Coal Industry Launches New Ad Campaign Attacking President Obama | StateImpact Pennsylvania Skip Navigation

Coal Industry Launches New Ad Campaign Attacking President Obama

Just ahead of the first presidential debate, the coal industry began airing new ads criticizing Obama. The American Coalition for Clean Coal Electricity has produced three new spots that will run on both cable and network television. ACCCE says the EPA under Obama has an “anti-coal agenda.” The EPA has proposed new rules to reduce carbon emissions, as well as mercury. The House passed a package of bills last week called “Stop the War on Coal Act,” aimed at rolling back these rules.

screen shot from YouTube

The American Coalition for Clean Coal Electricity has launched a new ad campaign criticizing President Obama.

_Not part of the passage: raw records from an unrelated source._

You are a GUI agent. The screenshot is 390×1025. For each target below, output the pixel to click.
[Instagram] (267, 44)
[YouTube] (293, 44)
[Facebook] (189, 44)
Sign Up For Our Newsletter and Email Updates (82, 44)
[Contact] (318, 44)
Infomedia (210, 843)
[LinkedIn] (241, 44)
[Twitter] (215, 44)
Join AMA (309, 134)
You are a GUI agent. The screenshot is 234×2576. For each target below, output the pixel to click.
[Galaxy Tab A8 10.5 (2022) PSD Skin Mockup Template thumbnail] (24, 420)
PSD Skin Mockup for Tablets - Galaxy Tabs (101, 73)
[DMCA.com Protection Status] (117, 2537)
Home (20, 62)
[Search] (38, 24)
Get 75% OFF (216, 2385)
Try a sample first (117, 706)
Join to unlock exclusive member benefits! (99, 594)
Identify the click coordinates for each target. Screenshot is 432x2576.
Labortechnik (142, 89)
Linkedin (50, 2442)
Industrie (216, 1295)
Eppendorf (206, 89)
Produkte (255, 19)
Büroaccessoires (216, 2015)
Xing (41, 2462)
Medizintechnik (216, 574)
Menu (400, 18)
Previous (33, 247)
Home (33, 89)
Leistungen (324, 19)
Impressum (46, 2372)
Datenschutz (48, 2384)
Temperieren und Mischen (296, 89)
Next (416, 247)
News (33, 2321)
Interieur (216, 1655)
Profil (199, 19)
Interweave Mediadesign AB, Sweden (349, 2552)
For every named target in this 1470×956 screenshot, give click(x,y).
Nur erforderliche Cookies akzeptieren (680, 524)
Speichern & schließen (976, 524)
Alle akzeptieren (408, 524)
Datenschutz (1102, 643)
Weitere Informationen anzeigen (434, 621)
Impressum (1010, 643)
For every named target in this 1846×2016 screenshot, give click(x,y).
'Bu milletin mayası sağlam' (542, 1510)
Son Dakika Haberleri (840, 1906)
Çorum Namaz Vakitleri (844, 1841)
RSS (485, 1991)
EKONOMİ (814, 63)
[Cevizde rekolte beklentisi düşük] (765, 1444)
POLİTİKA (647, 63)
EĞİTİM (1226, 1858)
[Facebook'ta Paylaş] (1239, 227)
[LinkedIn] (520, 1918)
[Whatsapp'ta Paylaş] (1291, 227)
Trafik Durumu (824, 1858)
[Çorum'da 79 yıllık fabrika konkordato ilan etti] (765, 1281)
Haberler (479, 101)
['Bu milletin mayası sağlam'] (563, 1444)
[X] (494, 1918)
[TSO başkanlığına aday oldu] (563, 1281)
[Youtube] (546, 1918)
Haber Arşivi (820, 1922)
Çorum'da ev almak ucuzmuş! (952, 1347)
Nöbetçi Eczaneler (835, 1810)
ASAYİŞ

The ads don’t mention either candidate by name. But to the backdrop of a federal government building and the Lincoln Memorial, the voiceover says:
“Heavy handed EPA regulations have taken us down a reckless path. A path limiting our most abundant and reliant domestic fuel to generate electricity, coal.”
The EPA’s carbon rules would make it impossible for any new coal-fired plants to come online unless they employ carbon capture technology, which researchers say is still decades away and very expensive. But some say recent closures at coal burning plants have more to do with economics, not EPA rules. The sudden abundance of cheap natural gas, which when burned emits less carbon dioxide into the atmosphere than coal, has utilities looking to phase it out in favor of natural gas.
Clean coal can mean different things to different people. When the industry talks about clean coal, they refer to scrubbers and other technology that reduce harmful emissions like sulfur dioxide, nitrogen oxide, and fine particulates. When others say clean coal, they mean carbon capture and sequestration, which would reduce greenhouse gas causing CO2 emissions. Environmentalists say there’s no such thing as “clean coal,” because no technology exists to reduce emissions to zero.